── EXCERPTED PASSAGE ──
Studio album by Cheryl Lynn
- Released: November 4, 1983
- Recorded: 1983
- Studio: Fiddler's Studio (Hollywood, CA)
- Genre: Post-disco
- Length: 43:50
- Label: Columbia
- Producer: Cheryl Lynn; Jimmy Jam and Terry Lewis;

Cheryl Lynn chronology
| Instant Love (1982) | Preppie (1983) | It's Gonna Be Right (1985) |

Singles from Preppie
- "Preppie" Released: 1983; "Encore" Released: 1983; "This Time" Released: 1984;

= Preppie (album) =

Preppie is the fifth studio album by American recording R&B artist Cheryl Lynn, released on November 4, 1983, by Columbia Records. The album features the R&B hit singles, "Encore" and "This Time".

Preppie includes the hit singles "Encore" (No. 1 R&B hit) and "This Time" (No. 49 R&B hit). It reached #8 on the R&B albums chart. The album was primarily produced by Lynn herself, with the exception of "Encore," which was produced by Jimmy Jam and Terry Lewis.

==Critical reception==

AllMusic rated the album three out of five stars.
───
── RECORDED INFORMATION ──
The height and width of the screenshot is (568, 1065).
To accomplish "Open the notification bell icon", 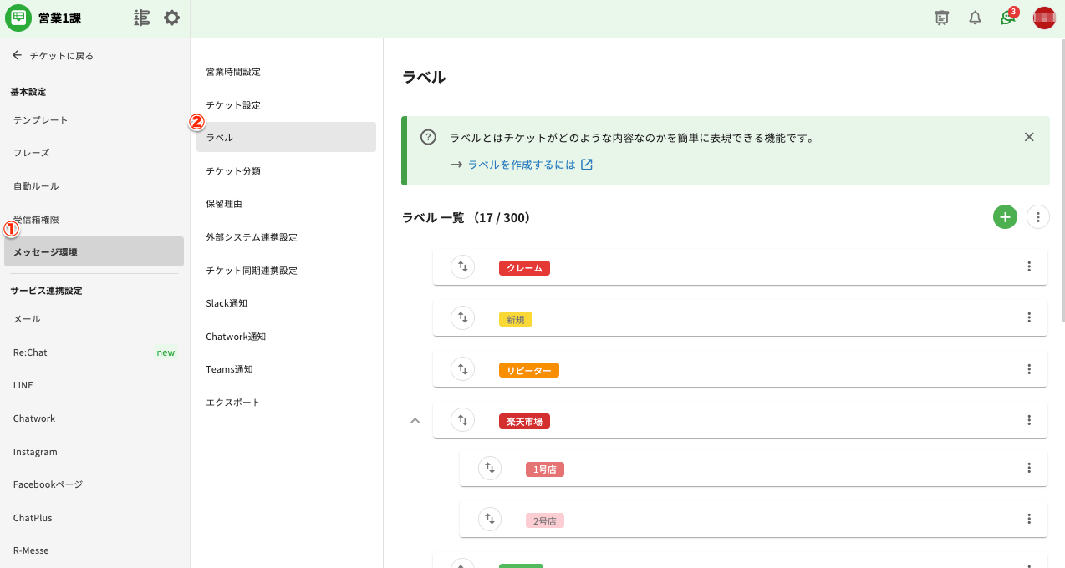I will [x=975, y=18].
───
Please retype the part of the album article starting with "Singles from Preppie" and going on through "and Terry Lewis.", keeping every word and mark the same.

COMPLETE OUTPUT:
Singles from Preppie
- "Preppie" Released: 1983; "Encore" Released: 1983; "This Time" Released: 1984;

= Preppie (album) =

Preppie is the fifth studio album by American recording R&B artist Cheryl Lynn, released on November 4, 1983, by Columbia Records. The album features the R&B hit singles, "Encore" and "This Time".

Preppie includes the hit singles "Encore" (No. 1 R&B hit) and "This Time" (No. 49 R&B hit). It reached #8 on the R&B albums chart. The album was primarily produced by Lynn herself, with the exception of "Encore," which was produced by Jimmy Jam and Terry Lewis.